私が双子のお兄さん達を見ると、必死に自分達じゃないと顔の前で手を振る。
なんであんな必死に…あ、美鈴ちゃんが真っ赤になって睨んでる。
でも確かにお兄さん達じゃなさそう。だってそっちから声はしなかったもん。
声がしたのは確か…首を横に向かせ、大きな木が茂るそちらへ視線を向けると、
「あっ、おいっ。透馬っ。お前が笑った所為でバレたでっ」
「なんだよっ、お前だって大地だって笑ってるじゃねーかっ!」
「だって、姫ちゃん可愛いすぎーっ、あははっ」
商店街三大美形が笑い合っている。
「うぅぅー…っ」
美鈴ちゃんが真っ赤になって私の後ろに隠れた。
「全く。いきなり俺をここに呼び出すから何かと思えば…」
あれ?鴇さん?
三人に気を止める事なくその長い足で近寄ってくると、美鈴ちゃんを抱き上げた。
「パフォーマンスの練習か?」
「………うん」
「ああいうのは中途半端にやると逆に恥ずかしいぞ。開き直れ」
「だ、だって…恥ずかしいものは恥ずかしいんだよー…似合わないし、私がやっても可愛くないよ…」
…いやいやいや。美鈴ちゃん。何を言ってるの?美鈴ちゃんが似合わなかったら他の誰が似合うって言うの?

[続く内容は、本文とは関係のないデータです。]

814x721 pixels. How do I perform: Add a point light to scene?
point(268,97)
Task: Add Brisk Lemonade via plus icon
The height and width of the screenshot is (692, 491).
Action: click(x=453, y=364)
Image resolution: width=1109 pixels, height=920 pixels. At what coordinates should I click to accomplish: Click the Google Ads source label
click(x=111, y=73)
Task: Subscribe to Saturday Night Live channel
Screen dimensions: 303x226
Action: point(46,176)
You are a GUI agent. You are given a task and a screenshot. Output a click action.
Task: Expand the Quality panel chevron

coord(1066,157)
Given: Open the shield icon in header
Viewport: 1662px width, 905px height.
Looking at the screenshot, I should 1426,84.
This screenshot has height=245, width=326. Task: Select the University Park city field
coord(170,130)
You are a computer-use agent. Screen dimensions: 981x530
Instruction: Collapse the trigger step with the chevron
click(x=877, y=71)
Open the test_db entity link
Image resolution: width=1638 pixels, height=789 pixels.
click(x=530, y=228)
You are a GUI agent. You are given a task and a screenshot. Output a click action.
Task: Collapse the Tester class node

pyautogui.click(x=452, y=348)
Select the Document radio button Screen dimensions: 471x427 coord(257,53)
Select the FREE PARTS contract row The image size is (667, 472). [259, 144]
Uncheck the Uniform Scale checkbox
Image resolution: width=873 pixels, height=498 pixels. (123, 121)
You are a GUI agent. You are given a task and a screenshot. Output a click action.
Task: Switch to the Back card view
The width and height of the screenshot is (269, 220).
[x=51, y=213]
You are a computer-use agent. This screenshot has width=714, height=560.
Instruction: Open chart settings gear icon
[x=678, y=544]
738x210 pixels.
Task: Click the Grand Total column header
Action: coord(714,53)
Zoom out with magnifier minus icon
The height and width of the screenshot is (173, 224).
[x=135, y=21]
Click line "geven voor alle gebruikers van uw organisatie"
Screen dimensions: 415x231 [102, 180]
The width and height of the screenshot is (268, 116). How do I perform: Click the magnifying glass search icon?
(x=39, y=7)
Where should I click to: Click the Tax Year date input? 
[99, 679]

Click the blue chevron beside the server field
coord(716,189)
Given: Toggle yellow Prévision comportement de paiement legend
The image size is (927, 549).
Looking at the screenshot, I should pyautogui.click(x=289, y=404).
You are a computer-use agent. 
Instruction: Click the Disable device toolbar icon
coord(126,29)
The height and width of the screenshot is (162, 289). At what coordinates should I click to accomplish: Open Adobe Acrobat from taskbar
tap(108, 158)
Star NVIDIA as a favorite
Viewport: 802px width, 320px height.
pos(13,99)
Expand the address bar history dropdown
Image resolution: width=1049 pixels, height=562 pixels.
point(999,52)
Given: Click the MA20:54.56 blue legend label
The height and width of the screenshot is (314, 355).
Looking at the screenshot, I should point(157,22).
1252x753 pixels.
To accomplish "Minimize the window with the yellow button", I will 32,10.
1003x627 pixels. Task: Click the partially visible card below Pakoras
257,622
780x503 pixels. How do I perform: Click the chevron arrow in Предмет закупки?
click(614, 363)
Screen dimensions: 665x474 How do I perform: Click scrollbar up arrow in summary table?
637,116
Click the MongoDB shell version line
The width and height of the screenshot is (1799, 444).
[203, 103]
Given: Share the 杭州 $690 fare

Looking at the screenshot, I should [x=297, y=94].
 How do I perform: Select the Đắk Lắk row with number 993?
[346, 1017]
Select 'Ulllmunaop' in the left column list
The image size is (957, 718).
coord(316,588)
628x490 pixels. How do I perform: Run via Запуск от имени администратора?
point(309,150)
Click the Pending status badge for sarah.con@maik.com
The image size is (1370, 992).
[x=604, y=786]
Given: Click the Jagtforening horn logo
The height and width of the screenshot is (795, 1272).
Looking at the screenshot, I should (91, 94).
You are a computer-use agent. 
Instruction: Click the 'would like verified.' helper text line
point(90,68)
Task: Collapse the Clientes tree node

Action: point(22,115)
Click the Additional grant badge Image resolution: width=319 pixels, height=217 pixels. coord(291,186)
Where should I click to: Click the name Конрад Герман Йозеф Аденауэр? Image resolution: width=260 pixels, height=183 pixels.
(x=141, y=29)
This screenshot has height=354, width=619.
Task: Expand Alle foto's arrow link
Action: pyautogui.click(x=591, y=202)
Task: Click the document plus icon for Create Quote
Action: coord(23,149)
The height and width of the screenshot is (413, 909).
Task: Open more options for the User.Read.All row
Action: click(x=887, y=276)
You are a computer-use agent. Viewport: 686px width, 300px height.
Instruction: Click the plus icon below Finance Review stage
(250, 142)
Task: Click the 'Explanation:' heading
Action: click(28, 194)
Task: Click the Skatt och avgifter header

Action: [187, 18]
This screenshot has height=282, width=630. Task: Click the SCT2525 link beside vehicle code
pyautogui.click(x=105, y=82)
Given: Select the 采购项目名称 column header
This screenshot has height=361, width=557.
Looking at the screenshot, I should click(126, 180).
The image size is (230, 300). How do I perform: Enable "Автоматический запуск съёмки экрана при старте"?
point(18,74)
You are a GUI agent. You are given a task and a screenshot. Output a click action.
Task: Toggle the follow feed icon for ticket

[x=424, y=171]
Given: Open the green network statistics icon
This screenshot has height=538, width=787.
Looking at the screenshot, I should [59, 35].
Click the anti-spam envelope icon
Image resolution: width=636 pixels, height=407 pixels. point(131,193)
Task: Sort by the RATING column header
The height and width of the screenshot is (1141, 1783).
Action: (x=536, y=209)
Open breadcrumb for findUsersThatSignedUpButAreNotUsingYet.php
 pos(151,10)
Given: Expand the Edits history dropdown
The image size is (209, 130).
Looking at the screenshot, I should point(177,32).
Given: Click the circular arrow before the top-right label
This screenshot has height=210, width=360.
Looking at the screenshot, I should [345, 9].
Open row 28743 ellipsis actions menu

私が心で叫んでる言葉を双子のお兄さん達が代弁している。
「そうそう。開き直りも大事だぞっ。はははっ」
「それに可愛いでっ。ははっ」
「うんうん、可愛いー。ははははっ」
笑ながら言われても説得力ないよね。
美鈴ちゃんがむーっと眉間に皺を寄せ始めた。あ、これやばいんじゃない?
「……気にするな。美鈴。思い切り言ってやれ」
「うん。鈴ちゃん。言っちゃえ」
「鈴。ハッキリとね」
お兄さん達の許可が出た。
美鈴ちゃんはすーっと大きく息を吸って、
「お兄ちゃん達なんて大っ嫌いっ!!」
叫んだ。
鴇さんの首に抱き着き、うるうると真っ赤な顔で涙目になっていた美鈴ちゃん。
突然の嫌い宣言に衝撃を受けた三人は一斉に崩れ落ちた。けど、これに関しては自業自得だよね。
今日の練習はここまでと私達は公園を後にした。
後に、美鈴ちゃんに三人が土下座をして謝ったそうだけど、暫く美鈴ちゃんは許してあげなかったみたい。